Data for this task:
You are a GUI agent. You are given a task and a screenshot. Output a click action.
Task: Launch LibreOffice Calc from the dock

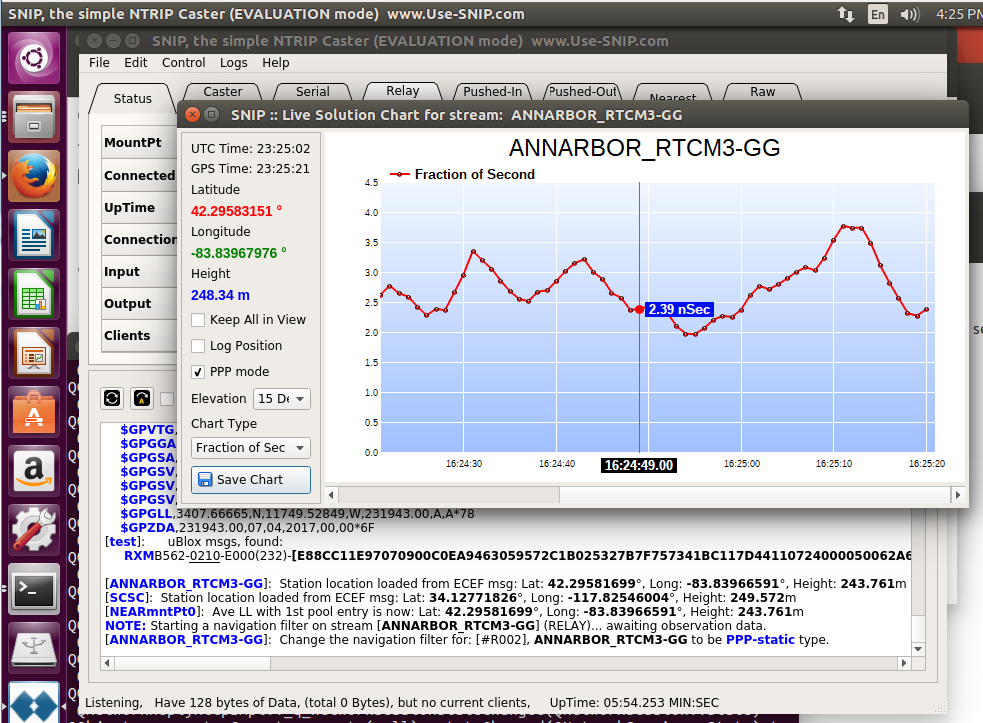tap(34, 294)
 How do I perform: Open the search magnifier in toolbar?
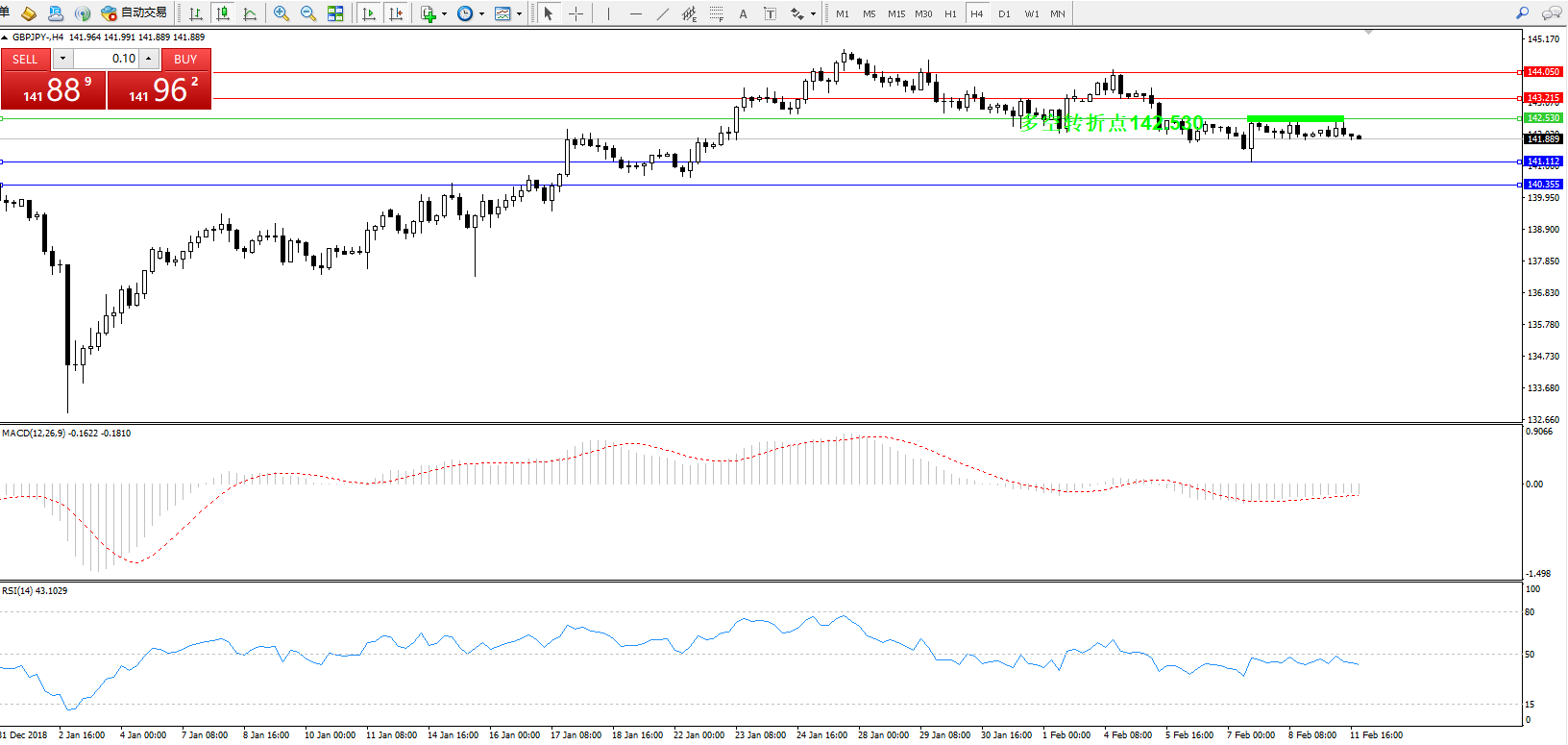(x=1522, y=13)
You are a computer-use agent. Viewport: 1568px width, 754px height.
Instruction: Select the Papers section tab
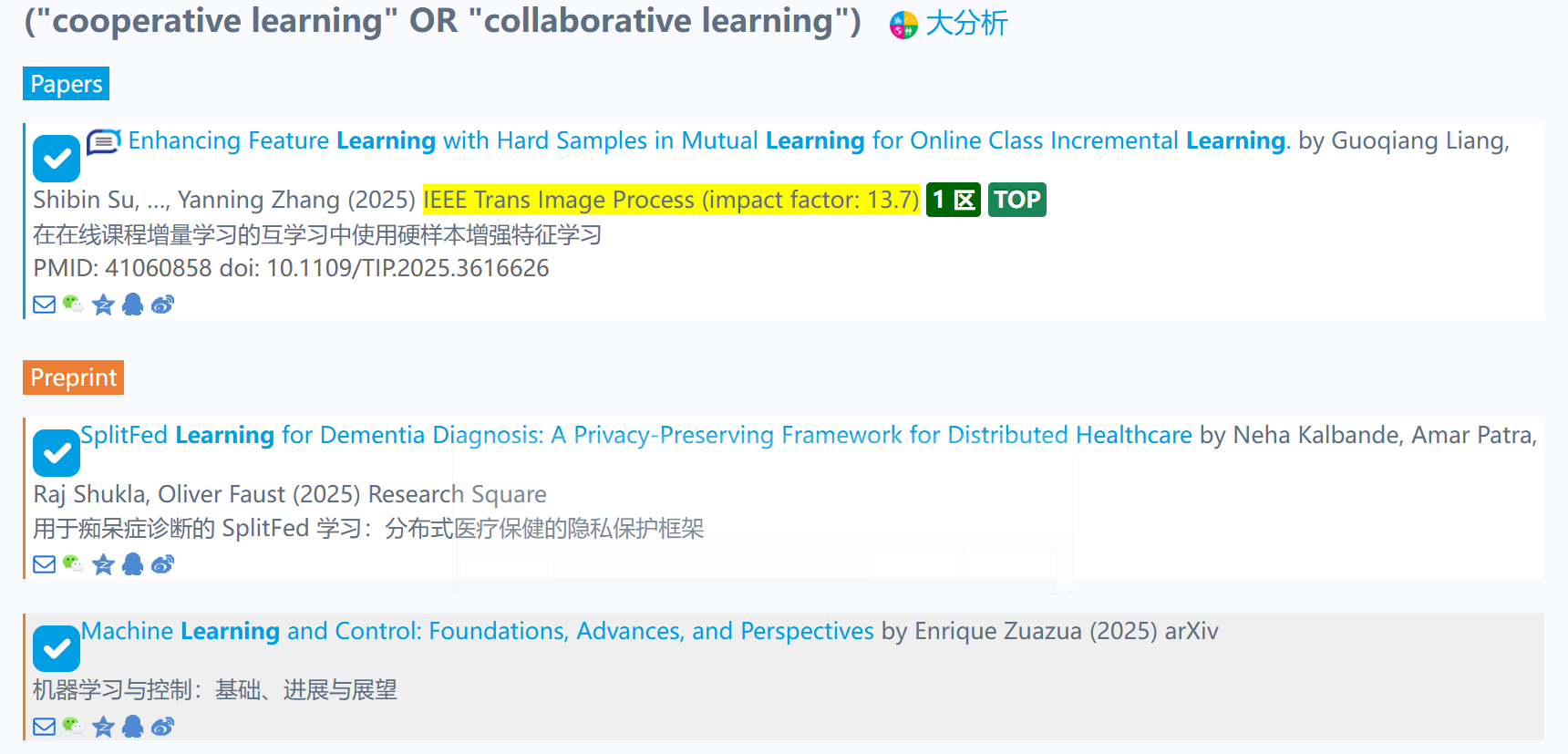(66, 84)
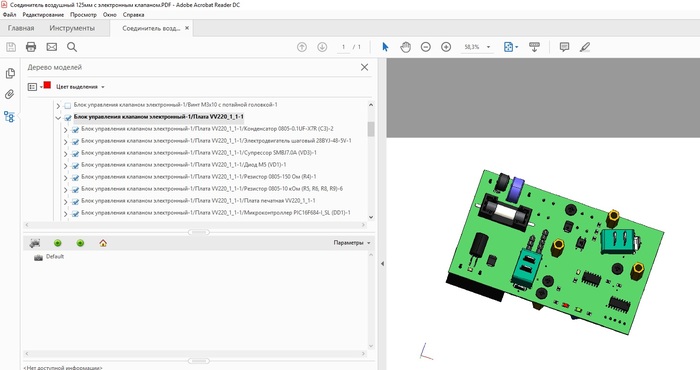Open the zoom percentage dropdown

pyautogui.click(x=488, y=47)
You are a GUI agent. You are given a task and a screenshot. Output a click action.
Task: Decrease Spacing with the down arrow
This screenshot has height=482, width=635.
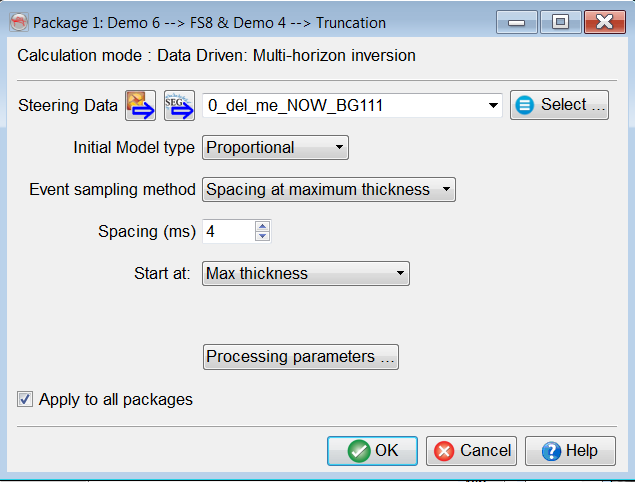coord(262,236)
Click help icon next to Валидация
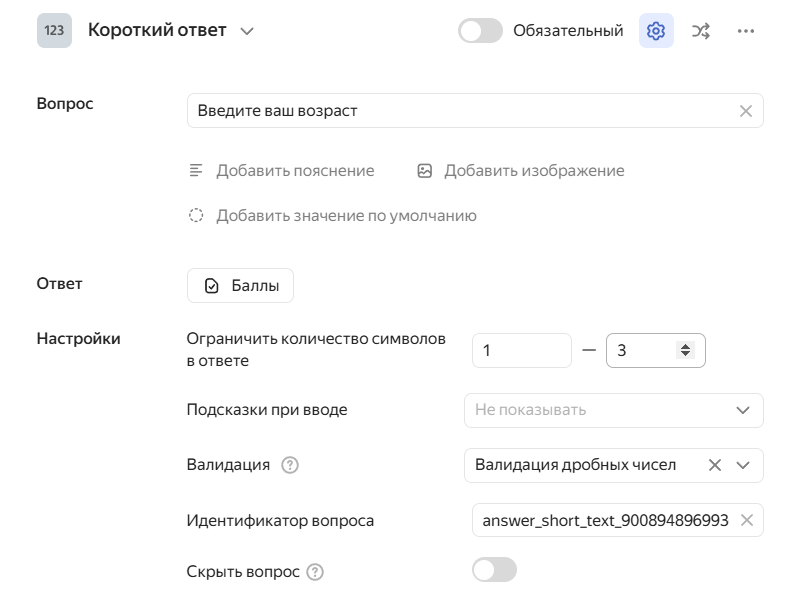 [x=290, y=465]
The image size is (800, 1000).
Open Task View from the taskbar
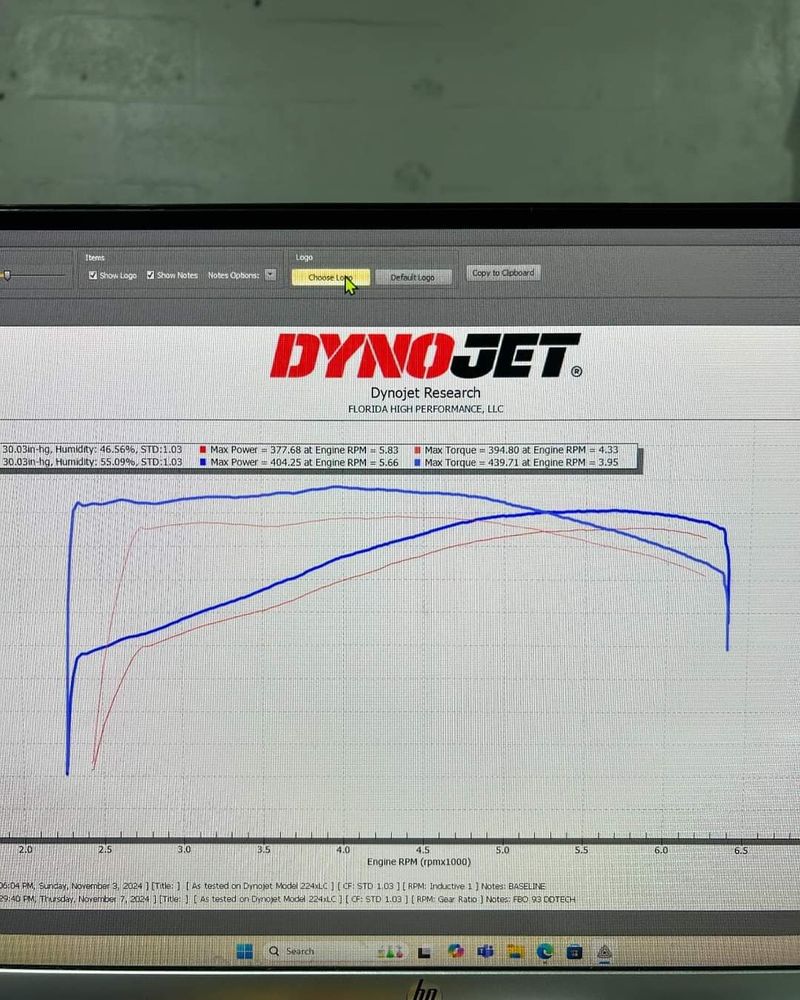coord(424,951)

Work to be completed: Repeat the records above exactly, leaving out the pictures.

Exercise response:
You are a GUI agent. You are given a task and a screenshot. Output a click action.
Task: Launch LibreOffice Calc from the dock

tap(34, 294)
 How do I perform: Open the search magnifier in toolbar?
(x=1522, y=13)
You are a computer-use agent. Viewport: 1568px width, 754px height.
Instruction: Select the Papers section tab
(66, 84)
Open the zoom percentage dropdown

pyautogui.click(x=488, y=47)
You are a GUI agent. You are given a task and a screenshot. Output a click action.
Task: Decrease Spacing with the down arrow
This screenshot has height=482, width=635.
coord(262,236)
Click help icon next to Валидация
 [x=290, y=465]
The image size is (800, 1000).
Open Task View from the taskbar
coord(424,951)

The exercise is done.